Count the lines in the entries below that contain the string "coordinates", matching case exactly. Reply with the number only.

-- START OF TASK INPUT --

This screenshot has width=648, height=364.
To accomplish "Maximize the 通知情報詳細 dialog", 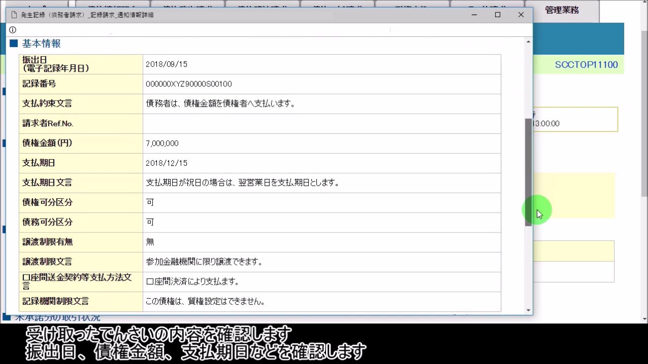I will [497, 15].
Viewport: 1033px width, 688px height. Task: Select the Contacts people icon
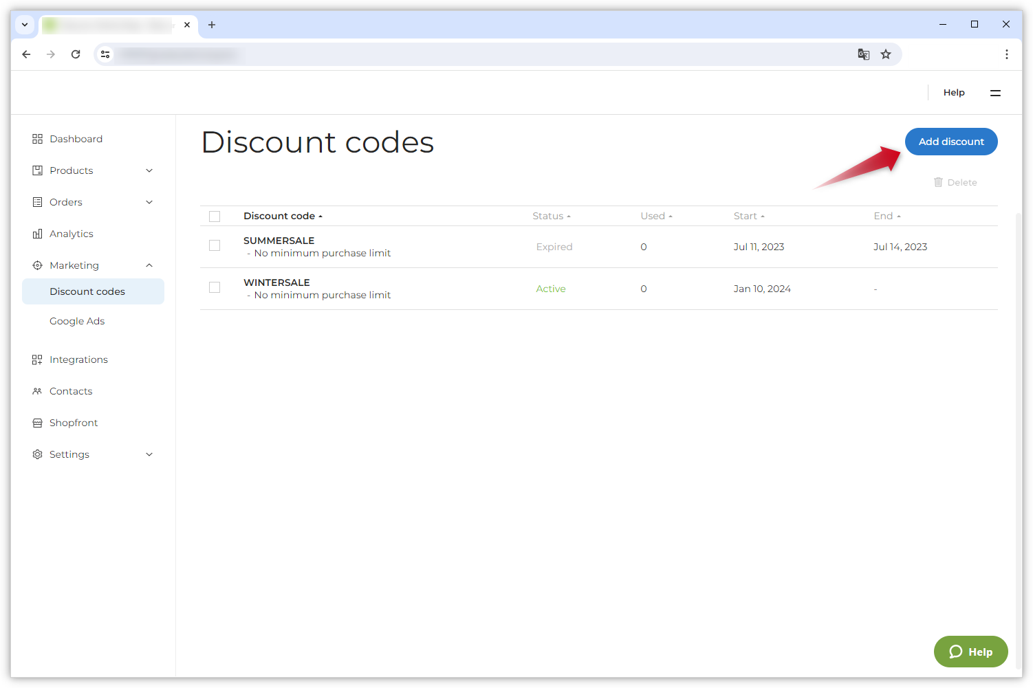coord(38,390)
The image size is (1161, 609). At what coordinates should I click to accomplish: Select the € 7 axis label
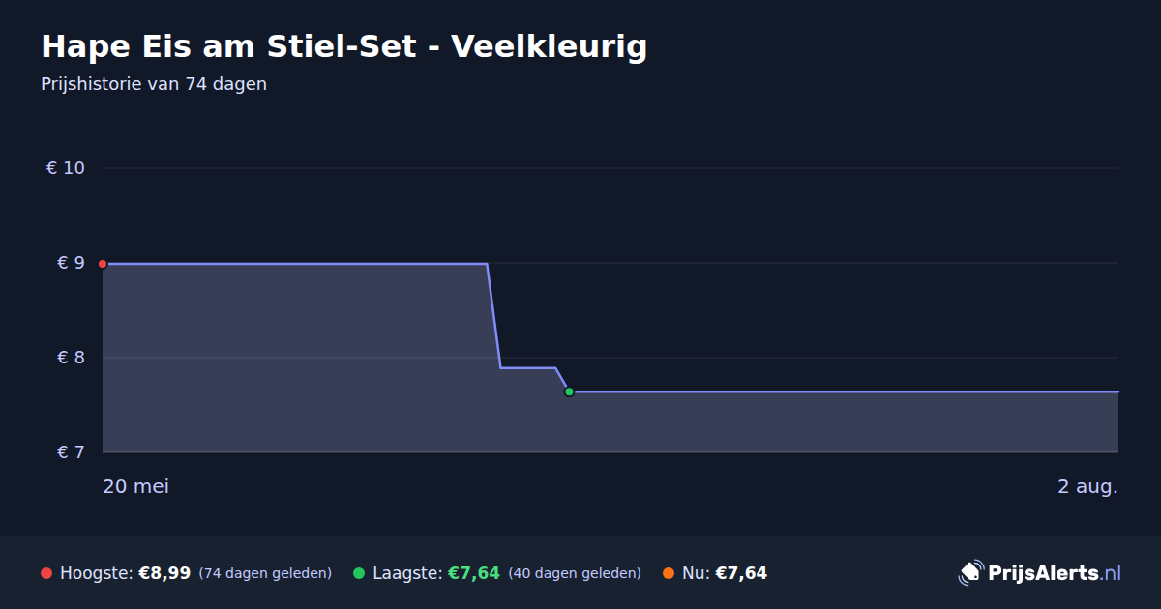[71, 452]
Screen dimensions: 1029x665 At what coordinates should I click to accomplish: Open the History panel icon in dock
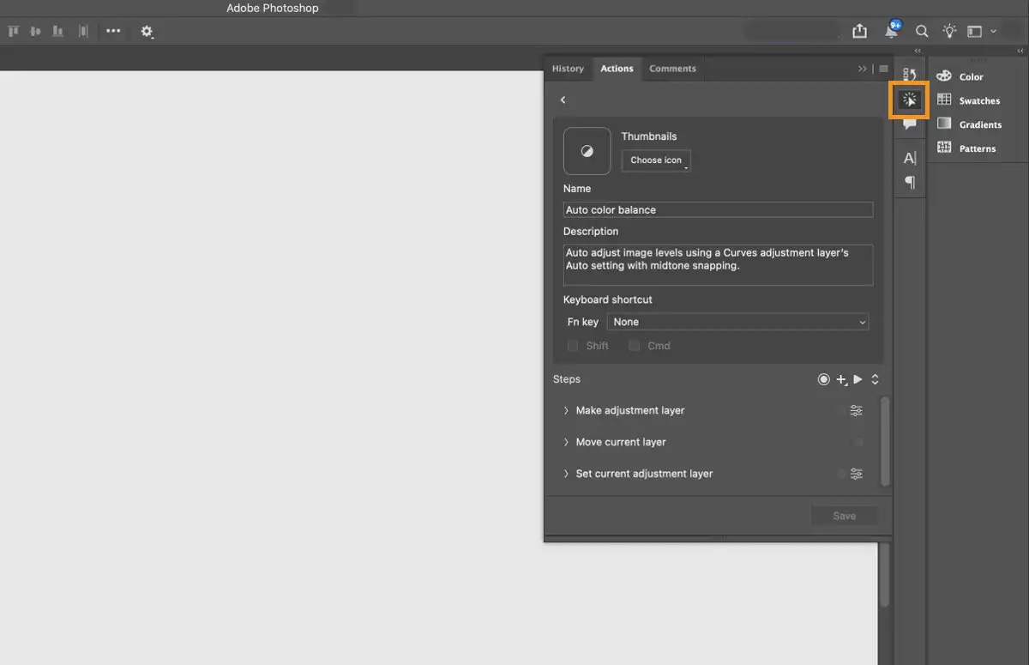coord(910,76)
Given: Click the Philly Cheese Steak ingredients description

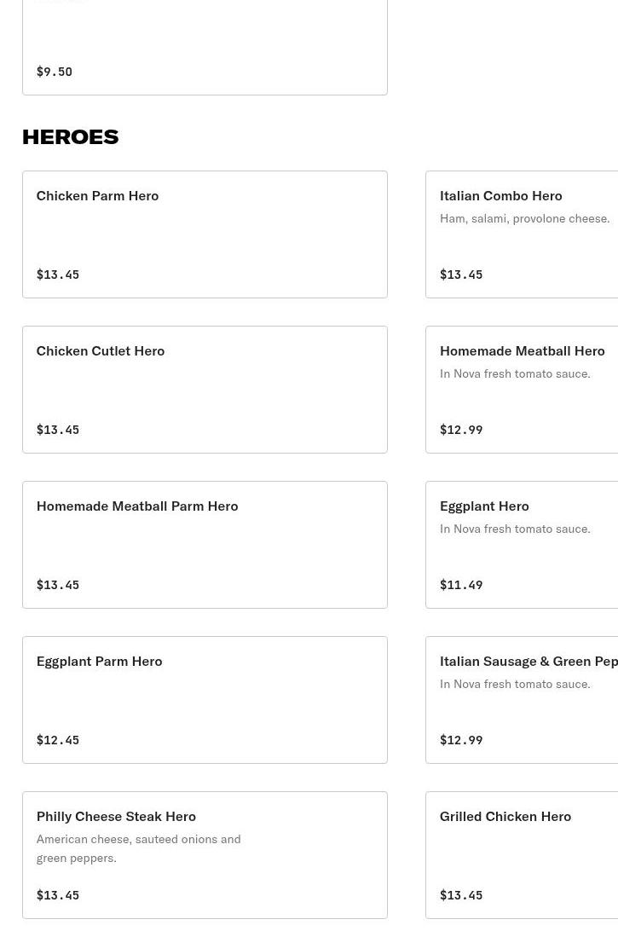Looking at the screenshot, I should [138, 848].
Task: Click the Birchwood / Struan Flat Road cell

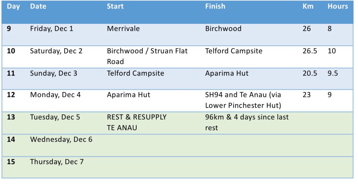Action: 147,56
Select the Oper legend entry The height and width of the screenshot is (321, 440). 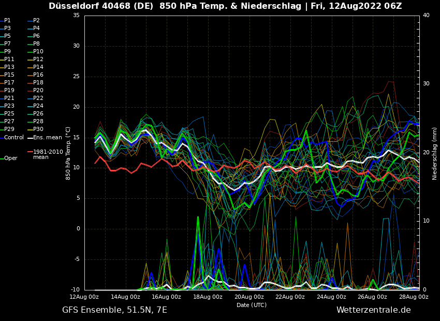pos(10,158)
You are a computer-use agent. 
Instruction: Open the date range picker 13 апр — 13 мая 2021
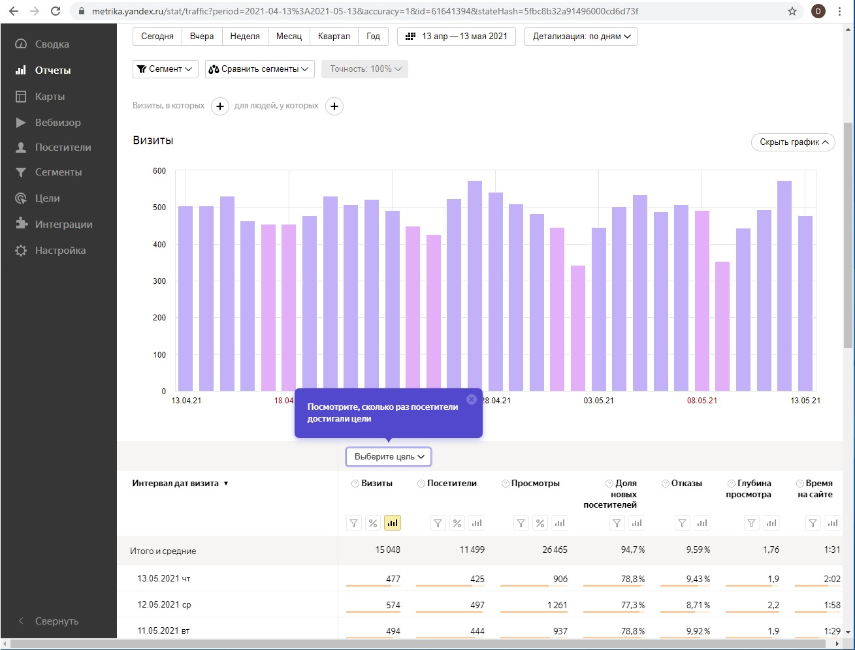[457, 37]
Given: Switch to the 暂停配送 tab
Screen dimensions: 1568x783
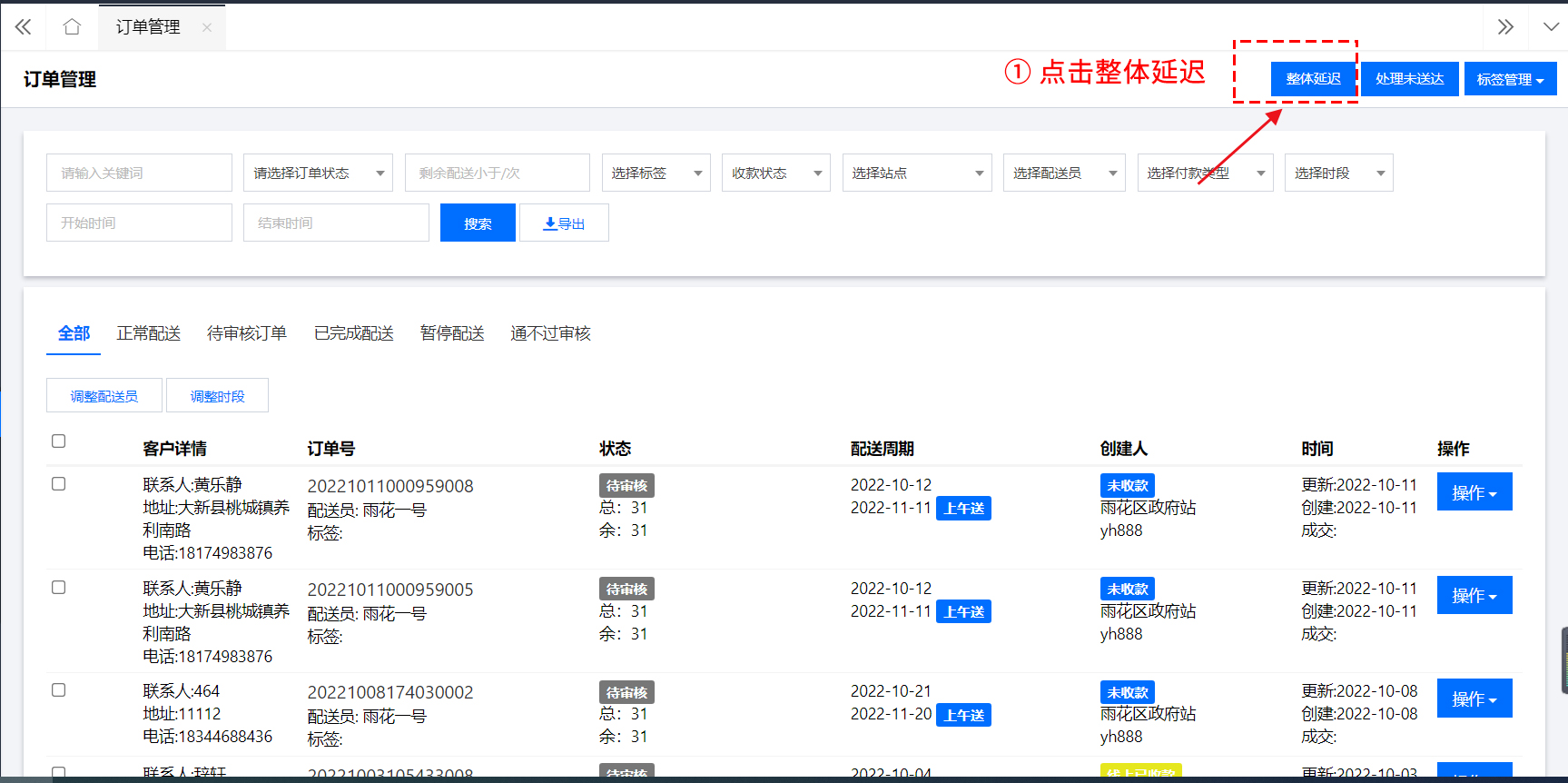Looking at the screenshot, I should pos(452,333).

-- END OF TASK INPUT --

§ COMPLETE OUTPUT: 2